Chuck Magro: Yes. Frank, maybe I’ll add one other point. It’s not necessarily a new product, but we’ve got the new Spinosyns franchise capacity that will come into the market in 2023. So beyond what Robert said around that existing portfolio, we’ve got a capacity expansion and one of the most profitable franchises we’ve got with Spinosyns and that will start to go into the market, the new capacity this year. So we’re looking forward to good things from that franchise as well.

Operator: And moving on to Arun Viswanathan with RBC Capital Markets.

Arun Viswanathan: Great. Thanks for taking my question. So just looking at the guidance, it looks like you’ve noted that the cost headwinds are largely weighted to 1H 2023. Is there any potential for maybe cost to surprise to the downside or upside? How would you kind of look at that? And if so is the pricing that you have in place sufficient to offset some higher costs if there is any possible increase, or would you be able to enact pricing to offset that? I’m just wondering what drives the lower end of your range there.

Dave Anderson: Maybe I could just introduce and then Tim and Robert you guys could comment respectively on your business. As we said, and you correctly stated that the majority of our call it market driven headwinds. So think of that as commodity and input costs as well as freight and logistics. The majority of that on a year-over-year basis will occur — about 80% of that in terms of our forecast is going to occur in the first half and we’ll see improvement/relief. Still we’ve got those costs going up but at a much more modest rate in the second half of the year. In the big picture on the pricing as we expect as we did in 2022 that we’ll see seed pricing more than offset those commodity cost increases. And on Crop Protection we’ll see the ability to cover those costs. And by the way it also offset the currency impacts that we’ve built into the guide the EBITDA approaches I shared with you earlier. Tim, you want to comment a little bit more about seed?

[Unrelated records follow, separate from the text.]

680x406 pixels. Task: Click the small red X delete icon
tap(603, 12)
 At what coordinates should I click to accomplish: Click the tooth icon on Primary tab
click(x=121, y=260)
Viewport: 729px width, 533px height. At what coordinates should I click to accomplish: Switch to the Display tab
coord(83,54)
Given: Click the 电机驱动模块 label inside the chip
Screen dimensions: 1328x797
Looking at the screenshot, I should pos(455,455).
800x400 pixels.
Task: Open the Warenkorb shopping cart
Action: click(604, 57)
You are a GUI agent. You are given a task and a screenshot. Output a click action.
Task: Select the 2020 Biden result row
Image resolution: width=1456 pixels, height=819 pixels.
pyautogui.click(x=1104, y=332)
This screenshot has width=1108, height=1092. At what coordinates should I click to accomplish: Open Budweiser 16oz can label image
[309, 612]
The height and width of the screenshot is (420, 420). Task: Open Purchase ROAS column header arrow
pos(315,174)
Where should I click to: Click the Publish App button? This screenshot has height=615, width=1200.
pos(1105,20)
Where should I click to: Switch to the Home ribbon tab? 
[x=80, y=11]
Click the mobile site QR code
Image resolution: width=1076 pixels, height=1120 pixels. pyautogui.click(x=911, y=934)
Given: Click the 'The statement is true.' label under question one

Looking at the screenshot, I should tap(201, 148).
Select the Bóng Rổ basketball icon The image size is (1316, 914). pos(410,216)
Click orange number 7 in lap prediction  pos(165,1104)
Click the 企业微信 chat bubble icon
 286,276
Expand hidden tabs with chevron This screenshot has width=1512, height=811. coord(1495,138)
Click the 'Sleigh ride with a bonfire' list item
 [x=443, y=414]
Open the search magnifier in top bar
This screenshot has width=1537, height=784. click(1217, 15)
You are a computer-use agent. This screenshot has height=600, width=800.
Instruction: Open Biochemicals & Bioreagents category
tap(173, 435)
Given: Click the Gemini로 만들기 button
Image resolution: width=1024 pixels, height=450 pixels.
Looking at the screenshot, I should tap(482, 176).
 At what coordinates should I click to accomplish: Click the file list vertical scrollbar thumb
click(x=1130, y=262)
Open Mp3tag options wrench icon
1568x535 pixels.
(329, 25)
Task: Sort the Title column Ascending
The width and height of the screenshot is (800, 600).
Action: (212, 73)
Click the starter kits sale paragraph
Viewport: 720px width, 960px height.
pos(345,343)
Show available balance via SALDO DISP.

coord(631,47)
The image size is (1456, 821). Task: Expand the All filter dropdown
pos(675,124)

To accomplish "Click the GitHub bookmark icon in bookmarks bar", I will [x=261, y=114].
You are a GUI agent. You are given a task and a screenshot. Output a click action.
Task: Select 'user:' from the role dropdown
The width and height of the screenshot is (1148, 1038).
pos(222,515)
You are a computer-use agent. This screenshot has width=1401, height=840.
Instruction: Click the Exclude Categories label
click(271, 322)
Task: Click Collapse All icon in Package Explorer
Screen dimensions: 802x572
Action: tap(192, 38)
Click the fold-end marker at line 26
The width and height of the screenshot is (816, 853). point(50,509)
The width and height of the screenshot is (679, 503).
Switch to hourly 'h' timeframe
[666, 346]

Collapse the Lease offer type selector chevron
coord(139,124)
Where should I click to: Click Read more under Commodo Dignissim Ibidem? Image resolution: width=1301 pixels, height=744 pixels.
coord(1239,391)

Tim Glenn: Yeah. Dave on the seed side, I’d say for the first half we have a very good understanding of what our seed costs are that seed we would have produced last year. And so consider in the barn and well-understood in terms of the cost that we have there and we’ve been live in the marketplace with pricing for really since August in North America. And given where we’re at in the market, we got great performance, very good demand for our technology. And I would describe our pricing as being well accepted in the marketplace. And again that’s largely driven by good value proposition our ability to go out there and demonstrate value to our customers. So North America in a great spot. We’ve been live in Europe for about three months and again understood what our cost position was.